# Sat Nav



## compo (4 May 2012)

Cycling along a narrow lane this morning when a large lorry approached me. I pulled right over and stopped to allow him to pass, but he stopped as well and wound his window down and a hand with the inevitable delivery note appeared. I must stop wearing a red soft shell top, people think I am a postie and know everywhere. Anyway I didn't know where the driver was looking for so I suggested he pulled into a layby just along the road and I would fire up my sat nav and find his destination for him which we did. He was amazed when I pulled a little Binatone satnav out of my rack pack and within minutes we had him knowing exactly where to go. 

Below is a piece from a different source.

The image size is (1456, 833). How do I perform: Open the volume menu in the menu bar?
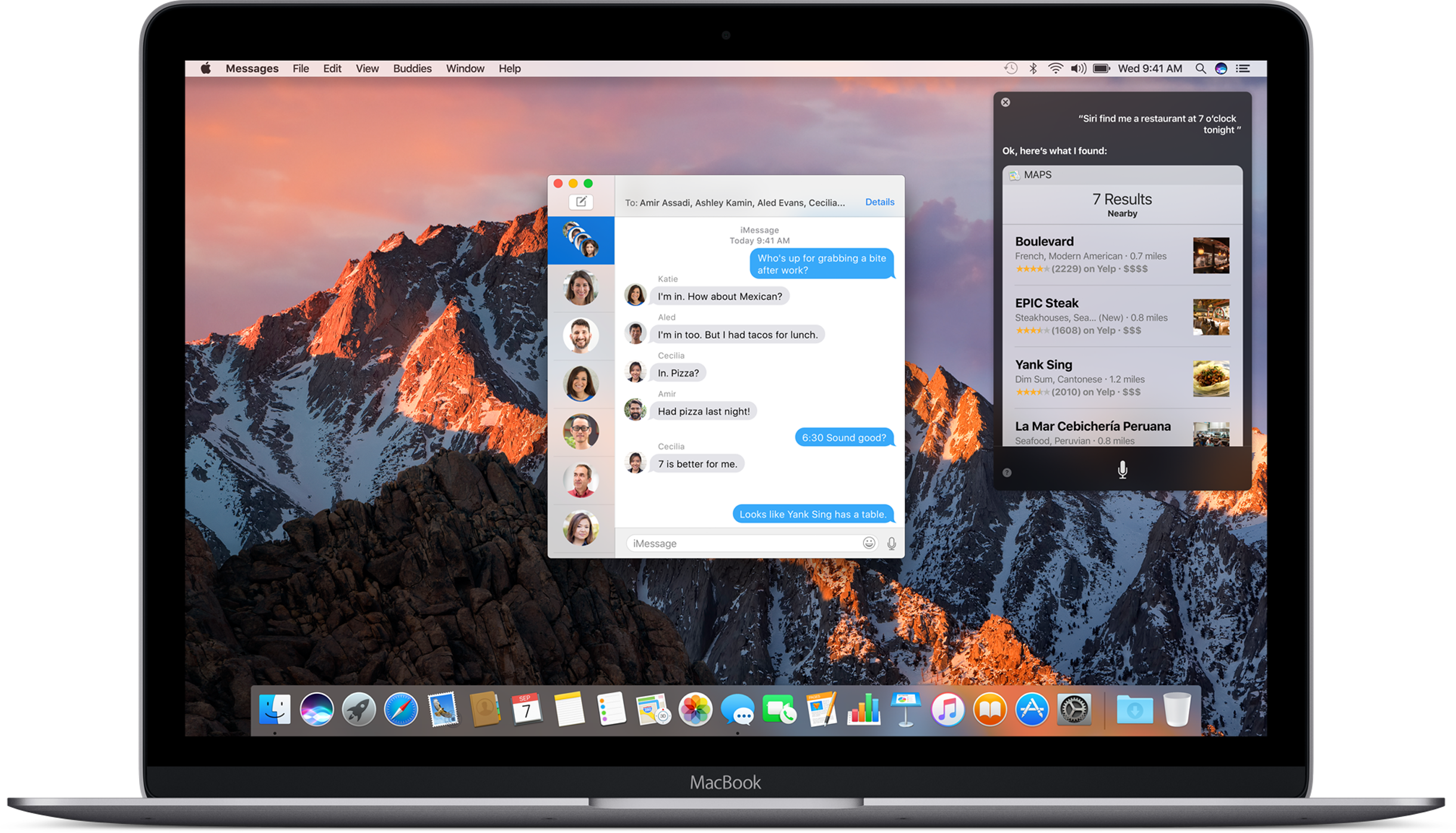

I carry the satnav in case of emergency. It is one thing knowing the way but explaining exactly where I am can be a problem that is easily solved with the sat nav. This is the first time I have actually used it though.


----------



## defy-one (4 May 2012)

Iphone - google maps would pinpoint where you are my friend. Still it worked for you and nice you helped the driver out


Sent by iPhone using Tapatalk


----------



## compo (4 May 2012)

I don't have an iphone. My mobile phone still has button A and button B and takes old pennies. I did have an old satnav sitting in my cupboard, unused and until I thought about the bike, unwanted.


----------



## IanT (9 May 2012)

compo said:


> I don't have an iphone. My mobile phone still has button A and button B and takes old pennies. I did have an old satnav sitting in my cupboard, unused and until I thought about the bike, unwanted.


 
I like that idea. Mapping on the iPhone is only as good as the 3G signal which, once you're into deepest darkest rural England, is pretty.....erm..........what's the word I'm thinking of.......rhymes with.......light!!!!

Even the cheapest old dedicated Sat Nav comes with pre-loaded maps so provided it can get a GPS signal (which is much easier to acquire than a 3G signal) then you're in business.

The old TomTom might just end up in a seat pack now - cheers for the idea, Compo.


----------